## [Extrait retenu]
Durant les élections de 2016, malgré les millions de dollars dépensés et le déploiement d’importants programmes de mobilisation de l’électorat par les syndicats pour soutenir les démocrates, Trump a obtenu le vote de 43 % des ménages comprenant au moins une ou un syndiqué et 37 % du vote des syndiqué-e-s. Dans certains États clefs de la Rust Belt[3], Trump a remporté la majorité des votes des ménages comprenant des personnes syndiquées.
Le portrait esquissé ici est sombre. Certains détails sont peut-être nouveaux, mais ils font partie d’une tendance beaucoup plus large et familière, celle du déclin des syndicats au cours des dernières décennies. L’ère Trump ne nous fait pas sortir des sentiers battus : nous connaissons bien cette situation.

## [Données fournies]
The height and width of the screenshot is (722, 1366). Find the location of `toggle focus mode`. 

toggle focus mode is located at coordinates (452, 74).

---

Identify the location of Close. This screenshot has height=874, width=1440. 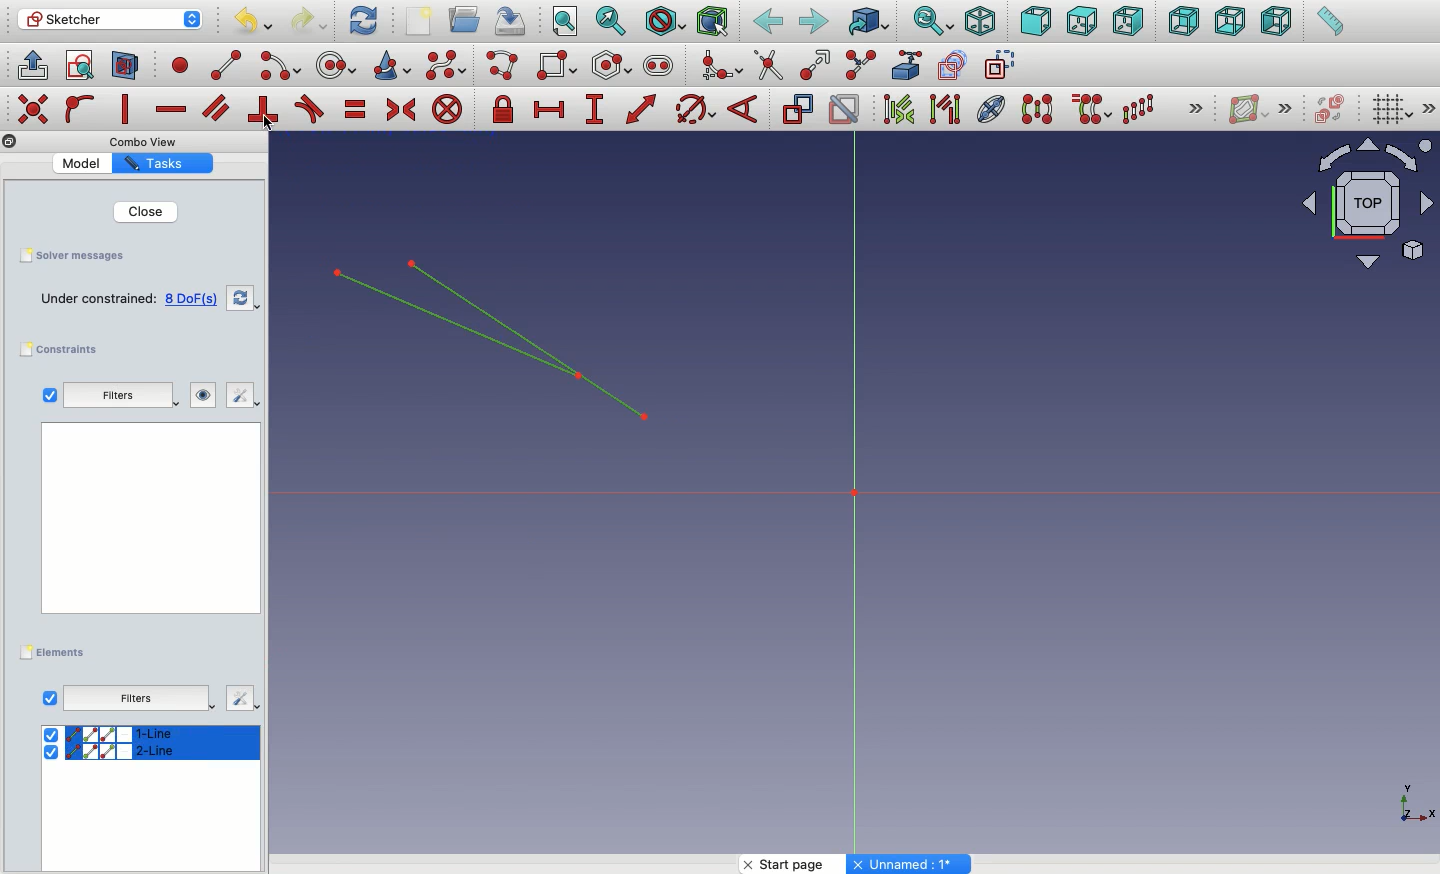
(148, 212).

--

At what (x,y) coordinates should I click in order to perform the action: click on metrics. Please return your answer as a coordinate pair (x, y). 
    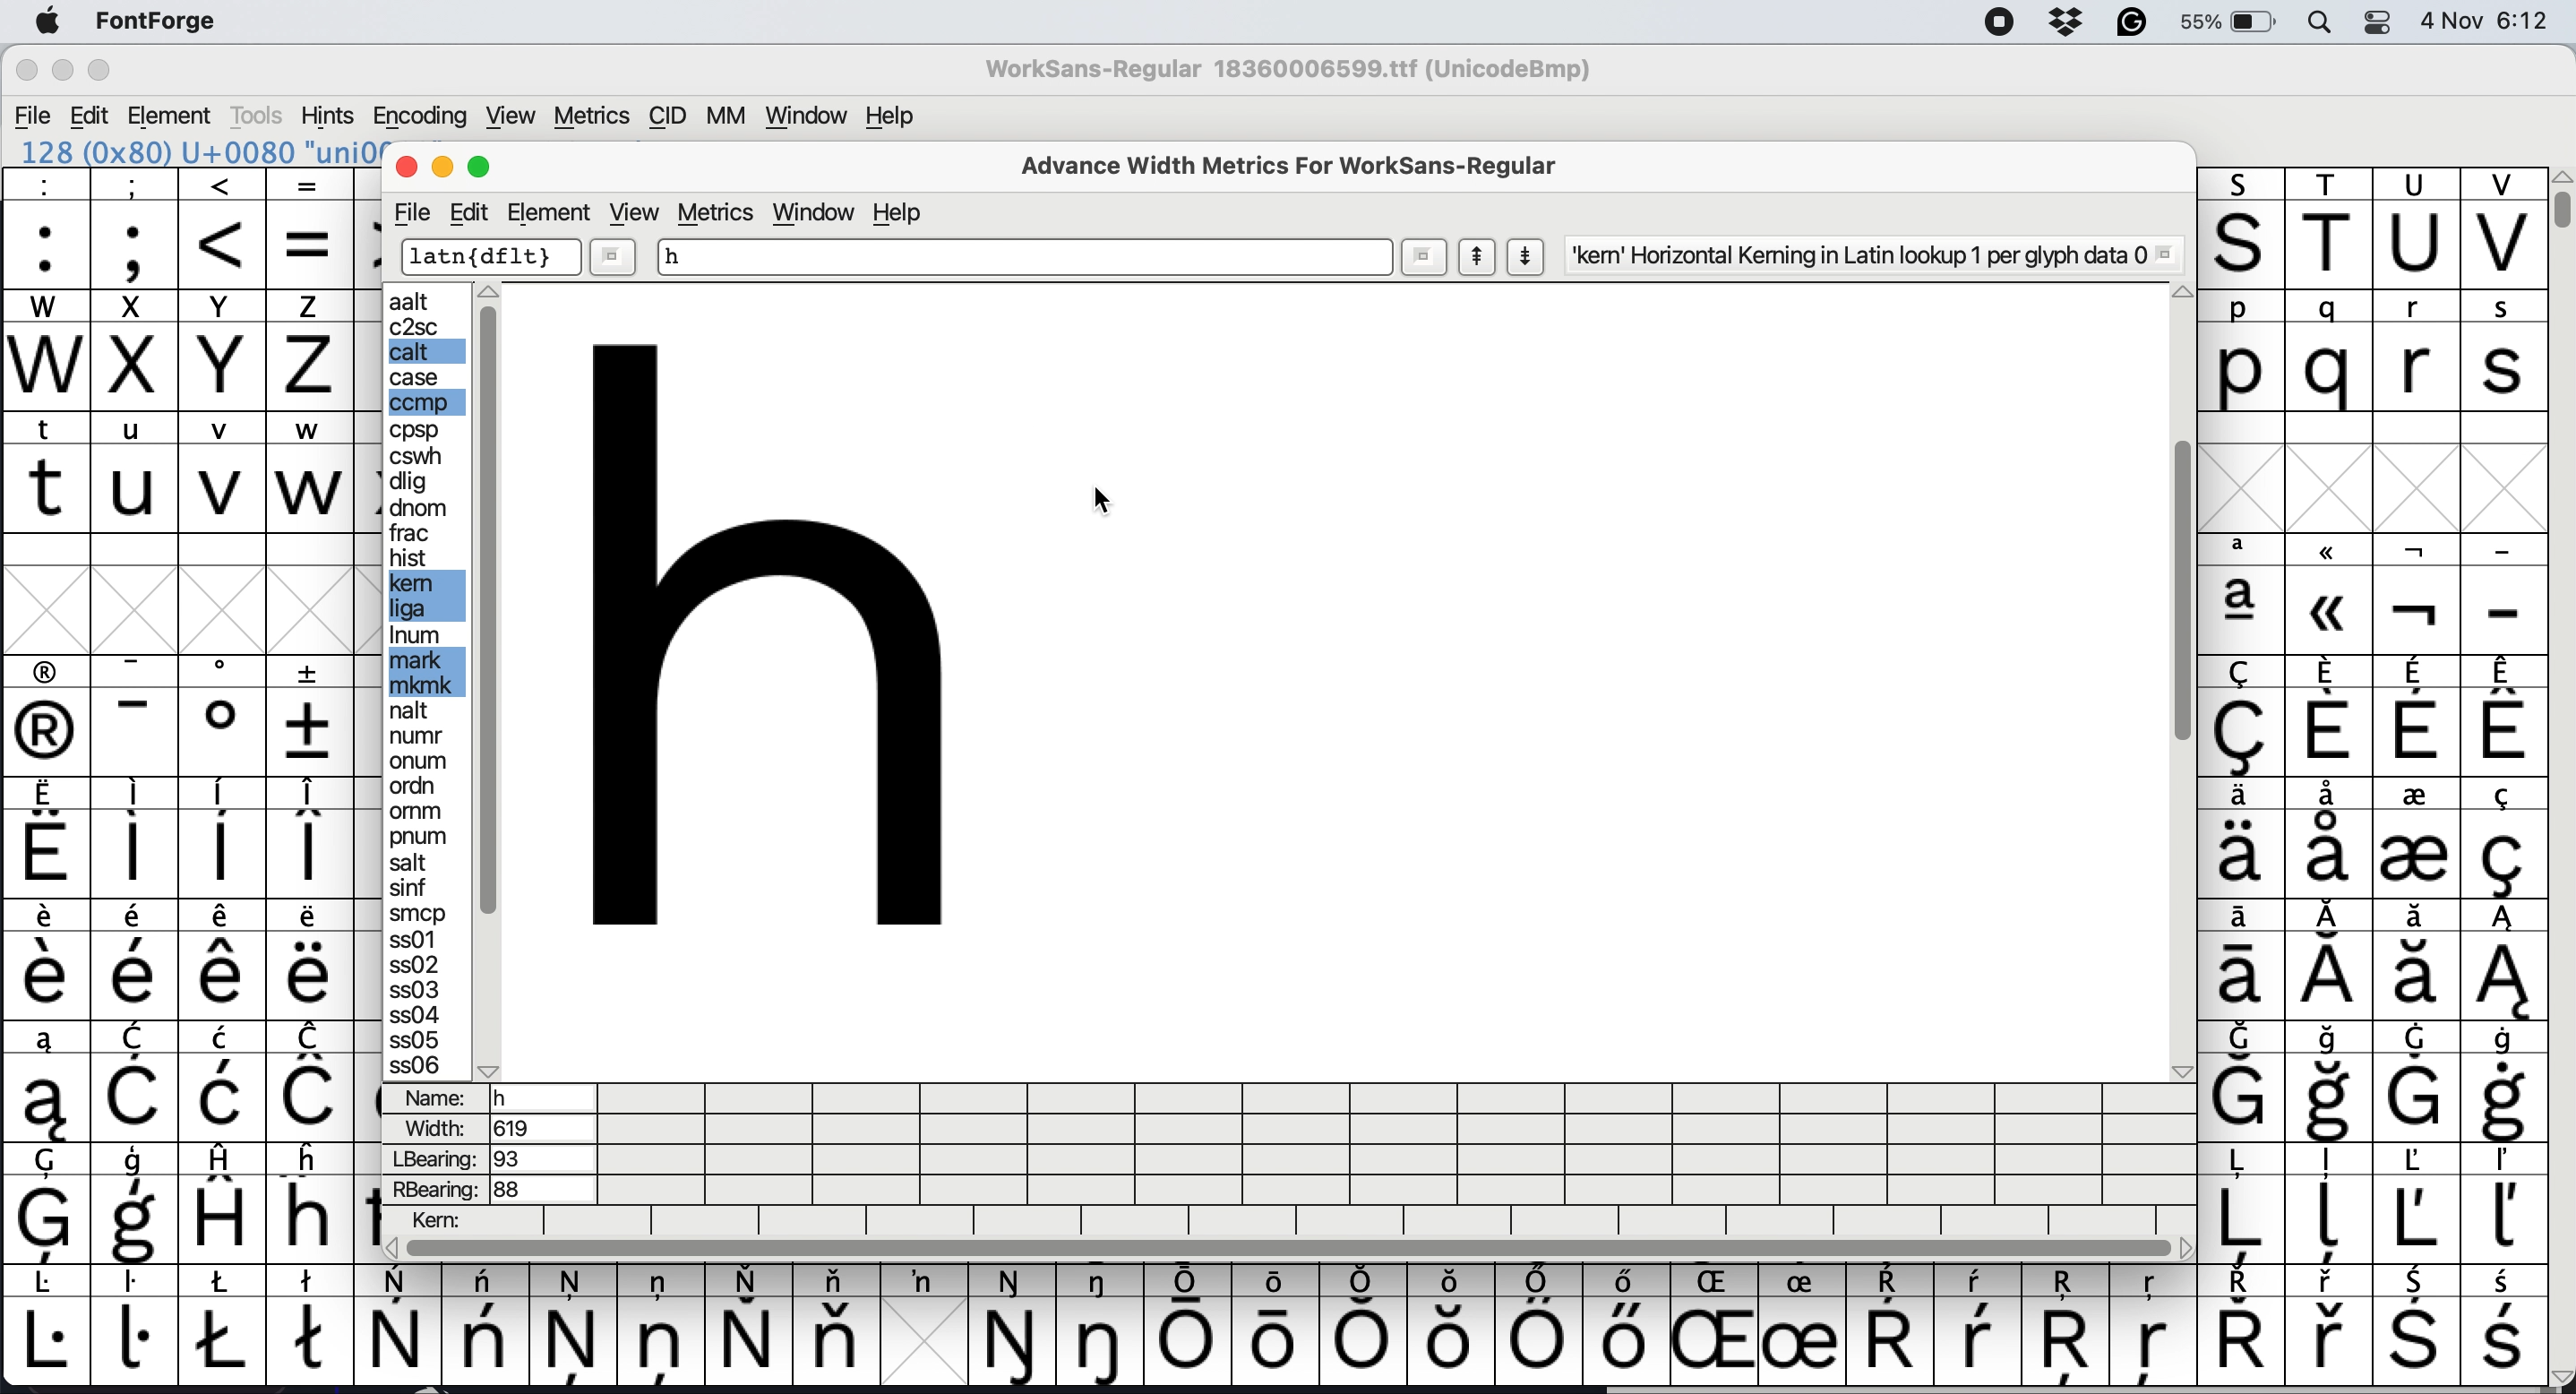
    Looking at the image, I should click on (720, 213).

## [Énoncé du problème]
Indiquez, d'après l'extrait retenu, le pourcentage du vote des syndiqué-e-s obtenu par Trump aux élections de 2016. Les entrées ne sont pas nécessaires.

## [Résultat obtenu]
Trump a obtenu 37 % du vote des syndiqué-e-s.